Dietro questa impostazione c’è un lavoro organizzativo che ha coinvolto una squadra articolata. Il progetto, promosso da Antonio Ursino e dall’associazione culturale Il Cilindro, presieduta da Maria Ferragina, ha trovato nella pianificazione tecnica e strategica di Maurizio Rafele uno dei suoi elementi centrali, con il coordinamento dell’Aps La Sfinge, guidata dalla presidente Anna Parentela. Una sinergia che ha permesso di tenere insieme una manifestazione complessa, capace di gestire un pubblico numeroso senza rinunciare alla qualità dei contenuti.
Fondamentale anche la collaborazione con il Comune di Catanzaro, in particolare con l’assessorato alla Cultura, e con l’Università Magna Graecia, che ha contribuito a dare autorevolezza e profondità al programma. È in questa rete tra organizzatori, istituzioni, Ateneo, imprese e realtà del territorio che Sapore di Mare sembra aver trovato la propria identità più autentica.

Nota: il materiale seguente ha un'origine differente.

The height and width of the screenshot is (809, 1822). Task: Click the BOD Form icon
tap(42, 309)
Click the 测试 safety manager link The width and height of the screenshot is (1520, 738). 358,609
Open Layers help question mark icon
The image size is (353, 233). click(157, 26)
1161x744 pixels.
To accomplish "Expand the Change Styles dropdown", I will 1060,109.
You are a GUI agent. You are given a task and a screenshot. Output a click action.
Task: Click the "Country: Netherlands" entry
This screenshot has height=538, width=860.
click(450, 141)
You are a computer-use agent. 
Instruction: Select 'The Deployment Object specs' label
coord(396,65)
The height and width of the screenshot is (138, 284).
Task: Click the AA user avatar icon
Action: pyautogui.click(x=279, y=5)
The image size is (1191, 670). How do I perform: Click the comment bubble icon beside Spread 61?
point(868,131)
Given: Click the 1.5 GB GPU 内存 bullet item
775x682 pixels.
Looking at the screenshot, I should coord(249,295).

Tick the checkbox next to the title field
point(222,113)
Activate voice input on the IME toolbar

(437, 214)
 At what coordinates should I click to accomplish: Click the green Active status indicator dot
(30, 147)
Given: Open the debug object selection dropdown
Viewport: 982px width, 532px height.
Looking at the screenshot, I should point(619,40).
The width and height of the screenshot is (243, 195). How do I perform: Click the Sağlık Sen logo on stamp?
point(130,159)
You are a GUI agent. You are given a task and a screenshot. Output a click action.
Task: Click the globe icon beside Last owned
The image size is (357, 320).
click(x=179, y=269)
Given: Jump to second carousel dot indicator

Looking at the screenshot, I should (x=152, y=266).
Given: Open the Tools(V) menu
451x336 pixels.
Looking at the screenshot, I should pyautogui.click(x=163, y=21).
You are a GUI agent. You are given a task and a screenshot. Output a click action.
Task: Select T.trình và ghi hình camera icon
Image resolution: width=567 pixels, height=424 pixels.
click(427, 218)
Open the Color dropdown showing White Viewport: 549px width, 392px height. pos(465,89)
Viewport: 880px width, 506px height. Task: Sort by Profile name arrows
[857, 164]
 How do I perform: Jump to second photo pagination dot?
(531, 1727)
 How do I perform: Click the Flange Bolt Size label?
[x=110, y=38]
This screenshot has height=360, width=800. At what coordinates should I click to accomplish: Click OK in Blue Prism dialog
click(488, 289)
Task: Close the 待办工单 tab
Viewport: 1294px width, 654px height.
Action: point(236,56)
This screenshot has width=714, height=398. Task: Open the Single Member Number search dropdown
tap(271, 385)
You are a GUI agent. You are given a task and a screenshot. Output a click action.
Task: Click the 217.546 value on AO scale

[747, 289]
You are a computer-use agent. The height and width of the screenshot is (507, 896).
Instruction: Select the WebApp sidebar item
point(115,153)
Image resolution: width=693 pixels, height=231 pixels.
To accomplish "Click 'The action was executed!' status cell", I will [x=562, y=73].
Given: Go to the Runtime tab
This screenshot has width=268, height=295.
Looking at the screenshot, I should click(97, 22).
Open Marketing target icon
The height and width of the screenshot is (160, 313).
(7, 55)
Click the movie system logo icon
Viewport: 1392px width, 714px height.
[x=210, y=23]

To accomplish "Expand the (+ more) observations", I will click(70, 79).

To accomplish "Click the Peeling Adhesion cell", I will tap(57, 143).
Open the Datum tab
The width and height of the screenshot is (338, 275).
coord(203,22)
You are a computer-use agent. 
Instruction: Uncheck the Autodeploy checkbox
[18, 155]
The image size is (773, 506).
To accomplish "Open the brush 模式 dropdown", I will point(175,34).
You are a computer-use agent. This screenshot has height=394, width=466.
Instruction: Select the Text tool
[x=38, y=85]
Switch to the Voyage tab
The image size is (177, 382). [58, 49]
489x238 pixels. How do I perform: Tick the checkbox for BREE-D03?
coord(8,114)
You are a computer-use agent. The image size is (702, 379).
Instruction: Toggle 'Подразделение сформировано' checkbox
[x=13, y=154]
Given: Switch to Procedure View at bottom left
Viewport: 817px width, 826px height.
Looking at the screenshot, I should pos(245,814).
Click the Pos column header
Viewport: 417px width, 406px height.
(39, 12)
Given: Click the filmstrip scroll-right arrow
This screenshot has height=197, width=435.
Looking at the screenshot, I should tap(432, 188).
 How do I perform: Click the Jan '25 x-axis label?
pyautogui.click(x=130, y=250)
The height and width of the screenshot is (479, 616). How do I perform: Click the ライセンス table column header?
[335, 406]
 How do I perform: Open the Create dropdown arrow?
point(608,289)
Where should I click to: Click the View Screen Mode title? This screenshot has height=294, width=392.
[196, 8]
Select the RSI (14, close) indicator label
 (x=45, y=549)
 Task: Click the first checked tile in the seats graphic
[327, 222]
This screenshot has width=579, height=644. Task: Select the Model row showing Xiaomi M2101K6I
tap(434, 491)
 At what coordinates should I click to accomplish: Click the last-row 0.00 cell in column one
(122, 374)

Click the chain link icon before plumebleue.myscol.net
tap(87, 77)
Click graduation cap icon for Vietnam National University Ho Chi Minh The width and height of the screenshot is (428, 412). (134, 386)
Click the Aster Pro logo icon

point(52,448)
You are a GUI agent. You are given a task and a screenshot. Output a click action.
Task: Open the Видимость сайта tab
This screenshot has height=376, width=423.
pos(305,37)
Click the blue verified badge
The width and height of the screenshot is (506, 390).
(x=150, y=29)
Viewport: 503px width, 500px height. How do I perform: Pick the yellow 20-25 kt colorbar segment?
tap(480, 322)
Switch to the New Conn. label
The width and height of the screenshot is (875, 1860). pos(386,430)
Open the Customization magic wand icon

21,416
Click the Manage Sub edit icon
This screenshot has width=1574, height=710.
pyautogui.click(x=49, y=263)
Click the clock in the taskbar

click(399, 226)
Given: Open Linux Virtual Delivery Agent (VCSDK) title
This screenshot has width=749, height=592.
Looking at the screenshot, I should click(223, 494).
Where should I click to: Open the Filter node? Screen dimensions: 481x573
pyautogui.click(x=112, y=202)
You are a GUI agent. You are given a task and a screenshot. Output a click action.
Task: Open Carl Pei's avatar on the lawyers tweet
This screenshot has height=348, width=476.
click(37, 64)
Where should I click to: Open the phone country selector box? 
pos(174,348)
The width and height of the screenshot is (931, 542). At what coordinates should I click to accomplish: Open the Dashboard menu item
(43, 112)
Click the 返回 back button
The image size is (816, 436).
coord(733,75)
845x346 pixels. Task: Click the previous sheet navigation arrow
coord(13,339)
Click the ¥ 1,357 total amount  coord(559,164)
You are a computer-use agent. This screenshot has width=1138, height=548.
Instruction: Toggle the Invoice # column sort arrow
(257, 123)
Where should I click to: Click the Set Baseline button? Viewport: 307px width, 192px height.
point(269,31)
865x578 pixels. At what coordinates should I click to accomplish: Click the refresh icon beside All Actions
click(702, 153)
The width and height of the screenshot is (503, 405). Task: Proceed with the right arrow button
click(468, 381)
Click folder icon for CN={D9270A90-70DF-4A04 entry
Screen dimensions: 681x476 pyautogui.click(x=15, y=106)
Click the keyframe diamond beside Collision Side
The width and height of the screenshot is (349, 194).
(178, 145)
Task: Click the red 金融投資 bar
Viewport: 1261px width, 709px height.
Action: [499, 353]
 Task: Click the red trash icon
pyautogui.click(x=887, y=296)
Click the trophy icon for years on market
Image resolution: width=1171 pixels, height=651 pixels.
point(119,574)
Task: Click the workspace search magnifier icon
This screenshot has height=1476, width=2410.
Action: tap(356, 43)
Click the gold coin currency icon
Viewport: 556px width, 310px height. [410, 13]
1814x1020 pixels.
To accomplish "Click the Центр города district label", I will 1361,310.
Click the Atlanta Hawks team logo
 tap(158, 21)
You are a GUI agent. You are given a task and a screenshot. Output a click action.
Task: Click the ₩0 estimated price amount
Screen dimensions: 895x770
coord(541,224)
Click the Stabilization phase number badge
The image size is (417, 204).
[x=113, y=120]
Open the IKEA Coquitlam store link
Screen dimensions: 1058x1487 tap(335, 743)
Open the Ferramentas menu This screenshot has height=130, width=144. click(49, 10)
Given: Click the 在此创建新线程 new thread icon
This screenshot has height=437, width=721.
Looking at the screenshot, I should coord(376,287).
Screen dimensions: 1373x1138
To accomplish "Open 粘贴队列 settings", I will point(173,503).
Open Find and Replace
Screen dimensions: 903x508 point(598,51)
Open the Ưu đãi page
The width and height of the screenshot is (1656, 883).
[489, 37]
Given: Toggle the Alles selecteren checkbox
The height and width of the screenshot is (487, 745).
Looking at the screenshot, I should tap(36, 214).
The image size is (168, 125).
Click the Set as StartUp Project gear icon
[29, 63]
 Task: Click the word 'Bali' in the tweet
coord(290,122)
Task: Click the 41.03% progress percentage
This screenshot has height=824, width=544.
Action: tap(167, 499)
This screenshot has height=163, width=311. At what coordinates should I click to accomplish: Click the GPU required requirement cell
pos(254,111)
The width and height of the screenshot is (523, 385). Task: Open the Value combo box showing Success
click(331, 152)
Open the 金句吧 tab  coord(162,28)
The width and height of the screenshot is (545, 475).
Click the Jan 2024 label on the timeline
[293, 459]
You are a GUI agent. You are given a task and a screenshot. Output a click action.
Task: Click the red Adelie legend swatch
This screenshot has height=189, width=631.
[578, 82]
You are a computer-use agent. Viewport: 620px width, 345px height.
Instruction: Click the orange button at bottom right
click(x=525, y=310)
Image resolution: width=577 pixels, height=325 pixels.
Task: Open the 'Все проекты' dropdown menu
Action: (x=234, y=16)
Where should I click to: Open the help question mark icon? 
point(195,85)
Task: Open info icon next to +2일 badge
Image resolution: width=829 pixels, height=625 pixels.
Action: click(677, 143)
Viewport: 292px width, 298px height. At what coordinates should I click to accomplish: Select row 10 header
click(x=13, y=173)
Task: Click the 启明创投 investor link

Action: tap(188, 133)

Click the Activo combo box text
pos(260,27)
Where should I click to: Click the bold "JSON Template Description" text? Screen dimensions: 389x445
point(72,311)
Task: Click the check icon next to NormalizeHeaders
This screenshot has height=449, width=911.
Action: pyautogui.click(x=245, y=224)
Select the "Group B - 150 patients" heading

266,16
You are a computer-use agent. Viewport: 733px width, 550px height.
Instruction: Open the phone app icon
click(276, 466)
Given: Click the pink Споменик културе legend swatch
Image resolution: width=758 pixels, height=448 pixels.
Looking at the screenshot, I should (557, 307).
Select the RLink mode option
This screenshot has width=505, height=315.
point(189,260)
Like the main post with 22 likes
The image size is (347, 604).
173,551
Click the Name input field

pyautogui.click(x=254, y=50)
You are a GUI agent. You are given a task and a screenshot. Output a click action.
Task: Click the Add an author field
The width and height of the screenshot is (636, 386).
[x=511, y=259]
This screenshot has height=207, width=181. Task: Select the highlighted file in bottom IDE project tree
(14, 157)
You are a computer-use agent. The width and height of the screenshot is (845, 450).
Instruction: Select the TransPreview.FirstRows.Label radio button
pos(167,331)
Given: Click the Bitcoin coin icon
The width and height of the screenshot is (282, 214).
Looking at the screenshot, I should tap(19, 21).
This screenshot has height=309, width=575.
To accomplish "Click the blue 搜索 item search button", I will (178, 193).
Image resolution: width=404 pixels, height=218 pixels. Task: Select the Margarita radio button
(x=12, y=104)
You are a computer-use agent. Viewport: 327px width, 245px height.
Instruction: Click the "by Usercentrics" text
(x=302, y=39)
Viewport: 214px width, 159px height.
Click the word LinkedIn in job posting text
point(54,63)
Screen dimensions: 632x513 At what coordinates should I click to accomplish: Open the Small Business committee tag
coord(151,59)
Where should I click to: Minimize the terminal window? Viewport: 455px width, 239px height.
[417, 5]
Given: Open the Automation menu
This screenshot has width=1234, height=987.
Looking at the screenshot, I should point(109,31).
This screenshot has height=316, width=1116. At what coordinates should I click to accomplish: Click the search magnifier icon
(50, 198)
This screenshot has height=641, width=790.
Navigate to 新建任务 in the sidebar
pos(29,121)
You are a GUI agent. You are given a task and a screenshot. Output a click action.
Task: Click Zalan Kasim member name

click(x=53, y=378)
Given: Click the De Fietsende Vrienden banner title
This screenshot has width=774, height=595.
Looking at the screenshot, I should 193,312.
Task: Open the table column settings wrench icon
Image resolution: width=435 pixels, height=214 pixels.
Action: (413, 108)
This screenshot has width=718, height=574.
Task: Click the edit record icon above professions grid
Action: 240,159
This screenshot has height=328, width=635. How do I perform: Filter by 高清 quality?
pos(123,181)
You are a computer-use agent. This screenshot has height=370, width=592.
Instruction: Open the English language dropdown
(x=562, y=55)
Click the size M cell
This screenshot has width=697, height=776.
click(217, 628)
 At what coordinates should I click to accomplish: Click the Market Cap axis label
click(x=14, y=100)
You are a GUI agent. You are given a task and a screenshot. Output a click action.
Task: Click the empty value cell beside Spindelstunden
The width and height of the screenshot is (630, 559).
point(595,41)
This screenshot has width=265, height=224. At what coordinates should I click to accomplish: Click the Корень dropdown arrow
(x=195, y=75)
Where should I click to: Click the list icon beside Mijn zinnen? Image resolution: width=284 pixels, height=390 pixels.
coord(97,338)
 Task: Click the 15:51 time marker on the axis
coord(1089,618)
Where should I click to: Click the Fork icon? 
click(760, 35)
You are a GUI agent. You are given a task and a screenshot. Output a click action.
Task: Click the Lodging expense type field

Il successo della quarta edizione, allora, non si misura soltanto nelle migliaia di persone che hanno riempito il Porto o nelle canzoni cantate davanti al palco. Si misura anche nelle domande lasciate dai talk, nelle competenze messe a disposizione del pubblico e nella possibilità di parlare di Calabria partendo dal suo mare e arrivando alla salute, alla ricerca, al lavoro, all’ambiente e alla biodiversità.
È questa forse la vera evoluzione di Sapore di Mare: una manifestazione che utilizza lo spettacolo per attirare il pubblico, ma che attraverso la cultura prova a lasciargli qualcosa in più.
Il mare resta la cornice, ma il contenuto è una Calabria che vuole raccontarsi, conoscersi e immaginare il proprio futuro.